Il nuovo terreno di scontro (oltre al caso Verdini) tra la sinistra pd e la segreteria del partito, relativo al referendum del prossimo 17 aprile sulla cosiddétta proroga delle trivellazioni, ripropone la questione del rapporto sempre più algido tra la politica dei partiti e l’attivismo sociale, spontaneo o addirittura mobilitato e poi tradito in molto casi, dai partiti stessi.
Le ragioni del No di fatto esplicitate dal pd rispetto al prossimo quesito referendario del 17 aprile, vengono in realtà sostenute attraverso la posizione strategica ed ufficiale dell’ astensionismo.
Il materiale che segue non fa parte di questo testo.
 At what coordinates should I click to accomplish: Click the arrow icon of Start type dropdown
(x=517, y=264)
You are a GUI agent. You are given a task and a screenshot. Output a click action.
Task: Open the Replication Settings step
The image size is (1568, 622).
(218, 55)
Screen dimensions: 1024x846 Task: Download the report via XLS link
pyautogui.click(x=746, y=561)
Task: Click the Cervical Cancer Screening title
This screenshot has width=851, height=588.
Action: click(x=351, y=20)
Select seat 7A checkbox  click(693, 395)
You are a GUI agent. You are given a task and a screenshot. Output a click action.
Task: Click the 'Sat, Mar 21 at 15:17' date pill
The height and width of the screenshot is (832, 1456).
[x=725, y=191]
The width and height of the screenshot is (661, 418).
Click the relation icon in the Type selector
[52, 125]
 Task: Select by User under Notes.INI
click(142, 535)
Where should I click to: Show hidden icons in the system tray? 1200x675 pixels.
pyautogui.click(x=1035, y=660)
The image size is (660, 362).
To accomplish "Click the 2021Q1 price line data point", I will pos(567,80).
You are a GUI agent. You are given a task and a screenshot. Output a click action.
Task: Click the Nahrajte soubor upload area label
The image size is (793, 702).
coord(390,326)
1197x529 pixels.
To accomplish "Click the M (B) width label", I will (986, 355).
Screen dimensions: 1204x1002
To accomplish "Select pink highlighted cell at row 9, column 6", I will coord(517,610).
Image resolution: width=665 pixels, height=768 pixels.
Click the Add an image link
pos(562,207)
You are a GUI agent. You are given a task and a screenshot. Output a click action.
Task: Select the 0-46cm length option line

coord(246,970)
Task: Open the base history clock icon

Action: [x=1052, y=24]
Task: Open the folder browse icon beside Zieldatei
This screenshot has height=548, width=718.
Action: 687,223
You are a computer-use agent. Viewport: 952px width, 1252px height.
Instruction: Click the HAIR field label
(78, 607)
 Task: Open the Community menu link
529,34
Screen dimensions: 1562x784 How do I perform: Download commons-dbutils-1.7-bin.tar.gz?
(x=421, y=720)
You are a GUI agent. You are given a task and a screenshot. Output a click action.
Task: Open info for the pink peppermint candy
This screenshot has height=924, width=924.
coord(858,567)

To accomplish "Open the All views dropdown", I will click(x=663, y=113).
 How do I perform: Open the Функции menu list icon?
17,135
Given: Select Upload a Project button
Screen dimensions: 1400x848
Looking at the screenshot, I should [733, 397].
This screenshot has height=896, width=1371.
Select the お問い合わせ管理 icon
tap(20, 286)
L’invito del partito democratico, o almeno della sua massima dirigenza, è quella che salpa dal disinteresse ed approda nel porto spesso sicuro del non voto. Posizione chiarita con quell’ aggettivo “inutile”, che qualifica in maniera inequivocabile il parere rispetto al merito, e che dunque giustificherebbe la conseguente astensione.
Negli stessi giorni, due emendamenti a firma pd cancellano di fatto il senso dell’esito del referendum sull’acqua pubblica, sopprimendo quell’articolo 6 del ddl di iniziativa popolare del 2007 che rappresenta il cuore della questione. L’articolo 6 infatti prevede che “Tutte le forme di gestione del servizio idrico … sono trasformate in società a capitale interamente pubblico”. In sostanza, la soppressione di tale articolo apre la strada alla gestione di società anche a capitale misto o privato, andando nella direzione opposta rispetto all’esito del quesito referendario…

Come infatti ricorda il Professor Rodotà in un proprio articolo su La Repubblica, la questione non è relativa solo all’acqua come bene pubblico in sé, ma anche se non in particolar modo alla gestione del servizio ad esso annesso.
Da ultimo, la questione primarie che è ancora sul tavolo nell’attesa dell’esito del nuovo ricorso proposto da Bassolino, pone l’accento su quella democrazia partecipativa troppo spesso mortificata. Se è vero che non si tratta di un’iniziativa popolare, la forma delle primarie come aumento del tasso di intensità di partecipazione a progetti ed appartenenza a dei valori ( condivisibili o meno) rappresenta in ogni caso uno strumento più che utile per un riavvicinamento tra la politica e i cittadini nella delicata e fondamentale fase della scelta dei rappresentanti e dei rispettivi programmi , almeno per chi si riconosce nel partito che fa uso di tale strumento. I fatti riguardanti le primarie in questi anni, non solo le ultime di Napoli, rischiano seriamente di trasformarsi un boomerang.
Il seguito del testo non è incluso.